Identity is not a username and password combination. Identity is not your OpenID or WebID. Those are simply identifiers, of which a user may have many different ones across the Web, one for each social network site. Even if a user has carefully selected to join only those sites that offer the option to register via OpenID Connect, their single OpenID is not their identity. It is just an identifier. So, OpenID Providers are not identity providers, they are identifier providers.
What is identity on the Web, then? Identity is your presence strewn throughout the Web. It is the sum total of all your verified activity on the Web (blog, forum, and social network posts, video, music, and photo uploads, etc.), your associated interactions with others, and their comments about and interactions with you. That makes up what can best be thought of as your identity graph.
When we talk about privacy control on the Web, we are not talking about the ability of users to totally control their identity graph. Obviously, a given user can theoretically control only part of their identity graph. Why? Because each user can exert only so much control over what others on the Web think and say about them. That part of their identity graph is controlled by others. ( See note at end)
So what are we trying to accomplish by allowing users partial access to and control over their identity graph?
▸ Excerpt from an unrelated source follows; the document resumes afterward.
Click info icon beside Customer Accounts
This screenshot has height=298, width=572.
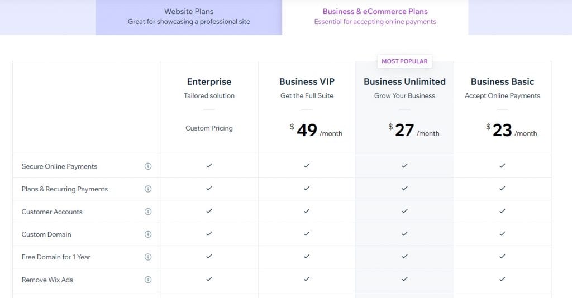point(147,212)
What kind of privacy controls can reasonably be provided to users?
Well, from a user’s perspective, privacy control on the Web is about offering fine-grained control over the data that they generate.
Open Stack Protocols Versus Semantic Stack Protocols
@arxpoetica, with regards to your comment here:
However, it occurred to me recently the protocols are by their very nature outward bound, and work completely counter to inward, privatized, protective non-shared data. I think this bears an important point, *even though* I completely believe the flow of data should be controlled mostly if not entirely by the user, and not by the protocol.
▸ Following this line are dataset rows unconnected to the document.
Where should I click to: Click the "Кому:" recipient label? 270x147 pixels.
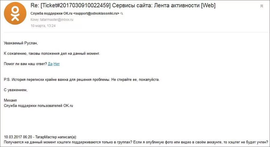pos(35,20)
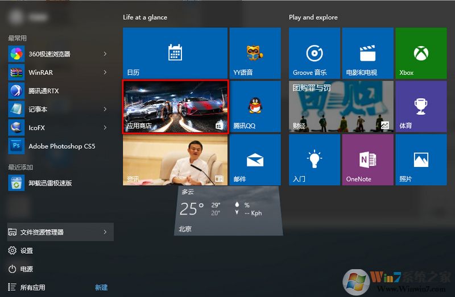Launch the YY语音 tile
Screen dimensions: 455x297
click(255, 53)
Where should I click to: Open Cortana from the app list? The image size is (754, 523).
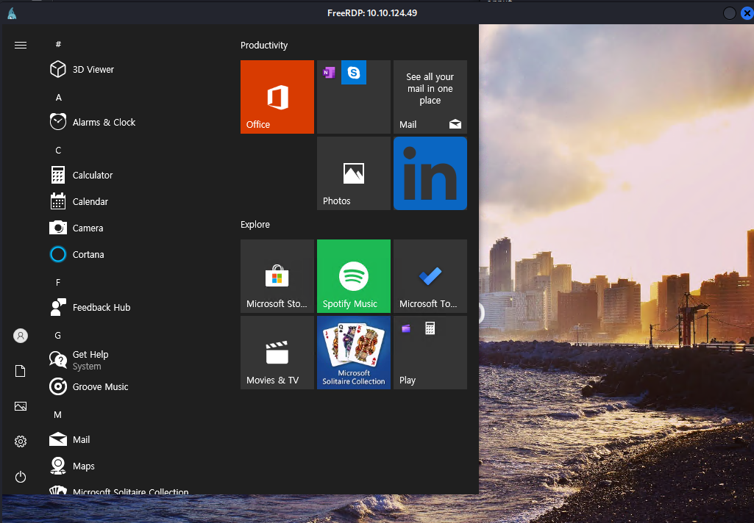(x=88, y=255)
This is true more for the various Open Stack protocols than the Semantic Web Stack protocols. By its very nature, for instance, OpenID Connect requires the services of a 3rd-party identifier provider which in turn requires the services of a Key Signing Party (also called a Certificate Authority or CA for short) to issue a certificate. A WebID, on the other hand, can easily be created and controlled exclusively by the owner of the ID. This also includes the self-signed certificate which each user is free to generate and can quickly be changed at anytime for any reason. That is not practical with an OpenID.
–> See this link for short list of the advantages of self-signed certificates over Certificate Authoritie (CA) issued certificates http://blogs.sun.com/bblfish/entry/more_on_authorization_in_foaf#comment-1253630919000
The FOAF file is another piece of the Semantic Web Stack that can be (although often is not) under the exclusive control of the user. Whereas most FOAF files do indeed reside on 3rd-party services, any user who chooses can easily create their own FOAF file within a webspace that they control (their self-managed WordPress blog, for instance). They can then tell the world, via their WebID, that this is the webspace that I own and the FOAF file that I consider most relevant to my identity graph. All other FOAF files will of course remain in existence (at least until a given 3rd-party service shuts down), but none of those services can successfully claim to be that user’s primary FOAF file.
Offering Identity Graph Control
The real issue to discuss is how much identity graph control can we offer users (members) of BuddyPress sites? What options can and should we provide users to manage their privacy? To what degree can we offer users access to their data–in terms of not only privacy controls, but also in terms of data portability?
Obviously, whatever controls we provide in the BuddyPress codebase or via a 3rd-party component, we must offer Site Administrators the ultimate control. In other words, the Site Admins own the site. They take the risk in setting up the site and incur all the site expenses.
So, we have to consider their rights of ownership and offer them the ability to turn on or off any and all user-level identity management features. It will be up to each potential user who comes to a site to join, to make up their own mind as to whether the given site has an acceptable level of user-controllable identity management tools.
NOTE: Do users have any options for managing that part of their identity graph that is created and controlled by others? Yes. It is called reputation management and there are some fee-based services that offer users some concrete means with which to do just that. But in a free society whenever two or more people are involved in creating an identity graph, it will never be possible for each individual to be able to control their entire identity graph.